ARTICLE >>

━━━━━━

Try this beautiful problem from the American Invitational Mathematics Examination I, AIME I, 1995 based on Problem on Positive Integer.

Problem on Positive Integer – AIME I, 1995


Let \(n=2^{31}3^{19}\),find number of positive integer divisors of \(n^{2}\) are less than n but do not divide n.

  • is 107
  • is 589
  • is 840
  • cannot be determined from the given information

Key Concepts


Integers

Divisibility

Number of divisors

Check the Answer


But try the problem first…

Answer: is 589.

Source
Suggested Reading

AIME I, 1995, Question 6

Elementary Number Theory by David Burton

Try with Hints


First hint

Let \(n=p_1^{k_1}p_2^{k_2}\) for some prime \(p_1,p_2\). The factors less than n of \(n^{2}\)

━━━━━━

SOURCE DATA >>
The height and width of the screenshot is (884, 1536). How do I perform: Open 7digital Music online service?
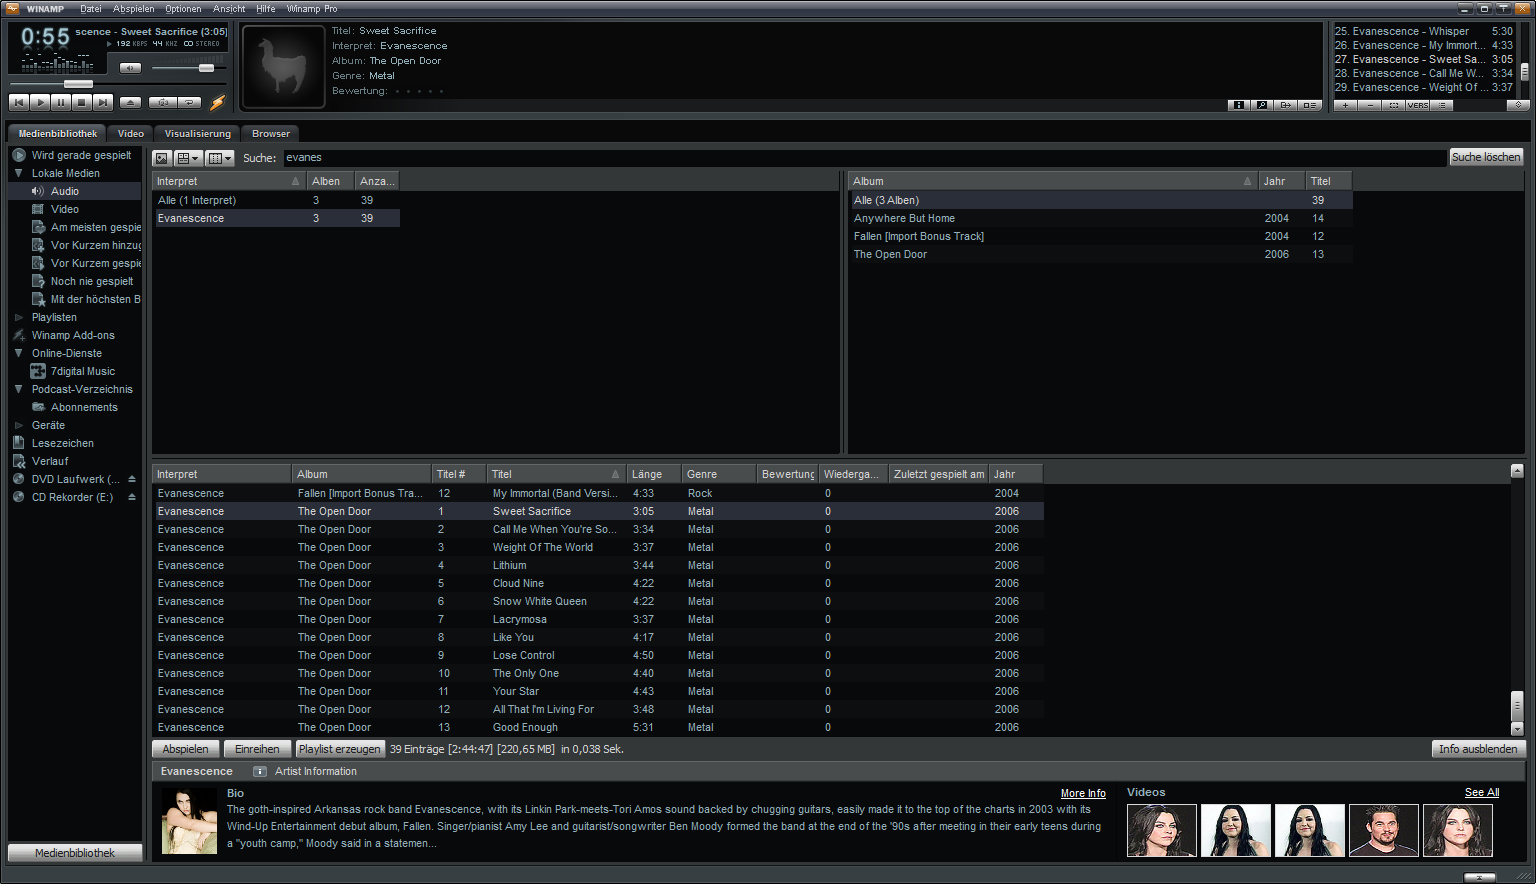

━━━━━━

SET PROBLEM A >> Translate this sentence from the AIME problem page into Spanish: "Try this beautiful problem from the American Invitational Mathematics Examination I, AIME I, 1995 based on Problem on Positive Integer."
SET PROBLEM B >> Output, word for word, the passage of the AIME problem page from "Problem on Positive Integer –" up to and including "not divide n.".

EXERCISE OUTPUT A >> Prueba este hermoso problema del American Invitational Mathematics Examination I, AIME I, 1995, basado en Problem on Positive Integer.

EXERCISE OUTPUT B >>
Problem on Positive Integer – AIME I, 1995


Let \(n=2^{31}3^{19}\),find number of positive integer divisors of \(n^{2}\) are less than n but do not divide n.